### What this task involves
Retype the data below without altering anything.
(Source material)
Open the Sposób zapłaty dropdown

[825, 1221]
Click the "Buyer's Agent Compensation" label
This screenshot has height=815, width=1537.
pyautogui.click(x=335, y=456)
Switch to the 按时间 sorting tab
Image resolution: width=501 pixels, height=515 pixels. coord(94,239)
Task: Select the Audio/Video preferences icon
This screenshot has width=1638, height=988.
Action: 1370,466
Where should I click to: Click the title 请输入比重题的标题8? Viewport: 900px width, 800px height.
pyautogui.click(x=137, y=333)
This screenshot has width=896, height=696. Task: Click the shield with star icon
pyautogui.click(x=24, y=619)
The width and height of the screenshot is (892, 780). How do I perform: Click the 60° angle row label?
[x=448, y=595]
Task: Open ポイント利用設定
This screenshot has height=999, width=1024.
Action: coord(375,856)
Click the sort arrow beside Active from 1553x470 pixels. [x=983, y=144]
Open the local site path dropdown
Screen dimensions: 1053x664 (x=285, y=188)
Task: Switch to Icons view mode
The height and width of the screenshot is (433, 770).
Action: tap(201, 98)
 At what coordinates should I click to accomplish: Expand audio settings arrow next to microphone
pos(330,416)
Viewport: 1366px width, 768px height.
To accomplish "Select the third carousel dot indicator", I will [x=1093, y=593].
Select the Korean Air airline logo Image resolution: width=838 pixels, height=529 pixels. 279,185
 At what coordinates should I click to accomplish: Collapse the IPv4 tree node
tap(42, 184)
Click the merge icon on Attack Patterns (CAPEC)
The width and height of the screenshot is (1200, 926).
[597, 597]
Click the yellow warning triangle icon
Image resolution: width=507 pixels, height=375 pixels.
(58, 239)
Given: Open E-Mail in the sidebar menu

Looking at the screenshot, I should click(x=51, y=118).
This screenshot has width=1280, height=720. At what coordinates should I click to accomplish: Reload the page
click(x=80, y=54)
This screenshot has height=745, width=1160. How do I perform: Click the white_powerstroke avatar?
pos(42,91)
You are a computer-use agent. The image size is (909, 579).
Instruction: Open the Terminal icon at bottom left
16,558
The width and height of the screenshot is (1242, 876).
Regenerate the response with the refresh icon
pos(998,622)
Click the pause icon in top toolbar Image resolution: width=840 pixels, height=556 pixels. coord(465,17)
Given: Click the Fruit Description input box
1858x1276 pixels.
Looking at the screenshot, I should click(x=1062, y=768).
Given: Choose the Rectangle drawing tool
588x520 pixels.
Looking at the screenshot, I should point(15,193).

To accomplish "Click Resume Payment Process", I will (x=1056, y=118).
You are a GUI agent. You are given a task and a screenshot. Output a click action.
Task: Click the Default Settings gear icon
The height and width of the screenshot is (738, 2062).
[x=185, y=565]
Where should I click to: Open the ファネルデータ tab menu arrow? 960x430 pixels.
(End Source material)
### Answer
Open the Sposób zapłaty dropdown

[825, 1221]
Click the "Buyer's Agent Compensation" label
This screenshot has height=815, width=1537.
pyautogui.click(x=335, y=456)
Switch to the 按时间 sorting tab
Image resolution: width=501 pixels, height=515 pixels. coord(94,239)
Task: Select the Audio/Video preferences icon
This screenshot has width=1638, height=988.
Action: 1370,466
Where should I click to: Click the title 请输入比重题的标题8? Viewport: 900px width, 800px height.
pyautogui.click(x=137, y=333)
This screenshot has width=896, height=696. Task: Click the shield with star icon
pyautogui.click(x=24, y=619)
The width and height of the screenshot is (892, 780). How do I perform: Click the 60° angle row label?
[x=448, y=595]
Task: Open ポイント利用設定
This screenshot has height=999, width=1024.
Action: coord(375,856)
Click the sort arrow beside Active from 1553x470 pixels. [x=983, y=144]
Open the local site path dropdown
Screen dimensions: 1053x664 (x=285, y=188)
Task: Switch to Icons view mode
The height and width of the screenshot is (433, 770).
Action: tap(201, 98)
 At what coordinates should I click to accomplish: Expand audio settings arrow next to microphone
pos(330,416)
Viewport: 1366px width, 768px height.
To accomplish "Select the third carousel dot indicator", I will [x=1093, y=593].
Select the Korean Air airline logo Image resolution: width=838 pixels, height=529 pixels. 279,185
 At what coordinates should I click to accomplish: Collapse the IPv4 tree node
tap(42, 184)
Click the merge icon on Attack Patterns (CAPEC)
The width and height of the screenshot is (1200, 926).
[597, 597]
Click the yellow warning triangle icon
Image resolution: width=507 pixels, height=375 pixels.
(58, 239)
Given: Open E-Mail in the sidebar menu

Looking at the screenshot, I should click(x=51, y=118).
This screenshot has width=1280, height=720. At what coordinates should I click to accomplish: Reload the page
click(x=80, y=54)
This screenshot has height=745, width=1160. How do I perform: Click the white_powerstroke avatar?
pos(42,91)
You are a computer-use agent. The image size is (909, 579).
Instruction: Open the Terminal icon at bottom left
16,558
The width and height of the screenshot is (1242, 876).
Regenerate the response with the refresh icon
pos(998,622)
Click the pause icon in top toolbar Image resolution: width=840 pixels, height=556 pixels. coord(465,17)
Given: Click the Fruit Description input box
1858x1276 pixels.
Looking at the screenshot, I should click(x=1062, y=768).
Given: Choose the Rectangle drawing tool
588x520 pixels.
Looking at the screenshot, I should point(15,193).

To accomplish "Click Resume Payment Process", I will (x=1056, y=118).
You are a GUI agent. You are given a task and a screenshot. Output a click action.
Task: Click the Default Settings gear icon
The height and width of the screenshot is (738, 2062).
[x=185, y=565]
Where should I click to: Open the ファネルデータ tab menu arrow? 960x430 pixels.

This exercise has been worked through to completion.